Days 61–90: operationalize governance and assurance. Turn on end-to-end traces, logs, and alerting for prompt events, tool calls, approvals, failures, and policy violations. Define release gates using evaluations and red-team scenarios, especially for prompt injection, data exfiltration, tool abuse, and unsafe approvals. Map the implementation to NIST AI RMF functions and your ISO/ISMS control environment. Establish executive metrics: percentage of agents inventoried, percentage with unique identities, percentage with approval control for high-risk actions, percentage of runs traceable, and time to isolate or disable an agent.

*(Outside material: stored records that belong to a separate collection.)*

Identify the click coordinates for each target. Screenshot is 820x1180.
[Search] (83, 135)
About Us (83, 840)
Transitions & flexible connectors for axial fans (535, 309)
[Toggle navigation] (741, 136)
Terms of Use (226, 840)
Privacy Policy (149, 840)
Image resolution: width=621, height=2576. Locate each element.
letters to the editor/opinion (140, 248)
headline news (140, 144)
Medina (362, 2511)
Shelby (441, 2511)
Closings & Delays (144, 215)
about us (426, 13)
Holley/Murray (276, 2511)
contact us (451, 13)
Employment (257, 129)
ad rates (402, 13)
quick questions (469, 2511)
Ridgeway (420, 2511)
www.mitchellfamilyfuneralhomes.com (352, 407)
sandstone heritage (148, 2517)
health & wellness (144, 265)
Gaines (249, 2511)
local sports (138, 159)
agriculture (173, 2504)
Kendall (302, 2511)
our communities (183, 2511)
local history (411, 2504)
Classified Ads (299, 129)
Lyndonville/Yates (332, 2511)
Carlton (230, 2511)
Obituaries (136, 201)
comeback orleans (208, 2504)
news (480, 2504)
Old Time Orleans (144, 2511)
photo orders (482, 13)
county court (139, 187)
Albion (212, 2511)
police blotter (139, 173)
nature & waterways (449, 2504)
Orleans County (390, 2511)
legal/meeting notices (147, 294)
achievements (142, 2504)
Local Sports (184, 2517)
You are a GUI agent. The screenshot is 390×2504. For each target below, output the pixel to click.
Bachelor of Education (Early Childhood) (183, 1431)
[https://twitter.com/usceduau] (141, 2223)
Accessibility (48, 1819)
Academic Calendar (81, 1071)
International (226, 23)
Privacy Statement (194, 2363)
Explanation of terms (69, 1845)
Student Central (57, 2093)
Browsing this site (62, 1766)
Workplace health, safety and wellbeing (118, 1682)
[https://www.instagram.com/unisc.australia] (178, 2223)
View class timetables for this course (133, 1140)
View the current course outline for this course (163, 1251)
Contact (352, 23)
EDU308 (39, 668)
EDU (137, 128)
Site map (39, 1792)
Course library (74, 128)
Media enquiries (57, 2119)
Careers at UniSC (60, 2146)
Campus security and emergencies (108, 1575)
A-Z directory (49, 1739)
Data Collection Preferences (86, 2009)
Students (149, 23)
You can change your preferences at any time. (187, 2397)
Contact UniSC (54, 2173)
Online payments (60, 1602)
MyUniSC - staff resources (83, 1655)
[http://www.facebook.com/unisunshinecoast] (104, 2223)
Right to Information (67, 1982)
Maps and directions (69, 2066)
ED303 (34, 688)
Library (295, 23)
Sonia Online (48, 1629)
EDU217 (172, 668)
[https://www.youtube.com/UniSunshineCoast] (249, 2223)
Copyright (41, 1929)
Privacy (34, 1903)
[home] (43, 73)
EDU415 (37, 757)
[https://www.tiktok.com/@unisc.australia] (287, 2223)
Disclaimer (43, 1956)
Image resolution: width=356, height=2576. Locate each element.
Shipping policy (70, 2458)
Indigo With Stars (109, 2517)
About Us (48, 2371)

Finally, run at least one tabletop exercise involving an injected prompt, a compromised tool response, and a forced agent shutdown.
A concise 90-day checklist for CIO/CISO review is below.
| Control Objective | By Day 30 | By Day 60 | By Day 90 |
|---|---|---|---|
| Agent Inventory and Ownership | Complete initial inventory | Maintain change process | Audit completeness monthly |
| Identity and Secret Hygiene | Remove shared credentials | Enforce short-lived credentials | Review all privileged exceptions |
| Least Privilege | Read/write separation in place | Tool allowlists enforced | Privilege attestations completed |
| RAG and Data Security | Identify sensitive sources | Access-aware retrieval enabled | Provenance and screening measurable |
| Runtime Guardrails | Select platform | Enable prompt/response screening | Tune with incident learnings |
| Human Review | Define high-risk actions | Approval workflow active | Measure bypass attempts and latency |
| Observability | Core logs and traces on | Dashboards operational | SIEM alerts and runbooks tested |
| Governance and Compliance | Draft policy and risk taxonomy | Map to NIST / ISO controls | Executive review and sign-off |
The enduring strategic point is that enterprise AI security is becoming identity- and control-plane-centric. The most successful programs will not be the ones with the most elaborate prompts; they will be the ones that treat AI agents like privileged software principals, constrain them with policy, verify them continuously, and preserve the ability to stop them safely when reality departs from intent. That is the operating model that best fits the current evidence from NIST, ISO, academia, national cyber guidance, cloud-provider architectures, and 2026 real-world agent exploit research.